RFC 1518          CIDR Address Allocation Architecture    September 1993


      national backbones in Europe, and one in the far east, then MBII
      may make use of six different address prefixes.  Each part of MBII
      would be assigned a single address prefix based on the nearest
      connection.

      For purposes of external routing of traffic from outside MBII to a
      destination inside of MBII, this approach works similarly to
      treating MBII as six separate organizations. For purposes of
      internal routing, or for routing traffic from inside of MBII to a
      destination outside of MBII, this approach works the same as the
      first solution.

      If we assume that incoming traffic (coming from outside of MBII,
      with a destination within MBII) is always to enter via the nearest
      point to the destination, then each TRD which has a connection to
      MBII needs to announce to other TRDs the ability to reach only
      those parts of MBII whose address is taken from its own address
      space. This implies that no additional routing information needs
      to be exchanged between TRDs, resulting in a smaller load on the
      inter-domain routing tables maintained by TRDs when compared to
      the first solution. This solution therefore scales better to
      extremely large internets containing very large numbers of multi-
      homed organizations.

      One problem with the second solution is that backup routes to
      multi-homed organizations are not automatically maintained. With
      the first solution, each TRD, in announcing the ability to reach
      MBII, specifies that it is able to reach all of the hosts within
      MBII. With the second solution, each TRD announces that it can
      reach all of the hosts based on its own address prefix, which only
      includes some of the hosts within MBII. If the connection between
      MBII and one particular TRD were severed, then the hosts within
      MBII with addresses based on that TRD would become unreachable via
      inter-domain routing. The impact of this problem can be reduced
      somewhat by maintenance of additional information within routing
      tables, but this reduces the scaling advantage of the second
      approach.

      The second solution also requires that when external connectivity
      changes, internal addresses also change.
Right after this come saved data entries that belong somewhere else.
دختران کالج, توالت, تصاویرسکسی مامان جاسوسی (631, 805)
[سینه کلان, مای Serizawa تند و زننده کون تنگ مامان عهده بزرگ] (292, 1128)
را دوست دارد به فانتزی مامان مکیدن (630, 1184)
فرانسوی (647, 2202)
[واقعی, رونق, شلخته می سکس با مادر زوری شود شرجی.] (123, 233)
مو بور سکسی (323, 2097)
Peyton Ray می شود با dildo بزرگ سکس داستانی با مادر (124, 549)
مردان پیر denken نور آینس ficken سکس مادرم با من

      Also note that this and the previous approach will tend to cause
      packets to take different routes. With the first approach, packets
      from outside of MBII destined for within MBII will tend to enter
      via the point which is closest to the source (which will therefore
      tend to maximize the load on the networks internal to MBII). With
      the second solution, packets from outside destined for within MBII
      will tend to enter via the point which is closest to the



Rekhter & Li                                                   [Page 13]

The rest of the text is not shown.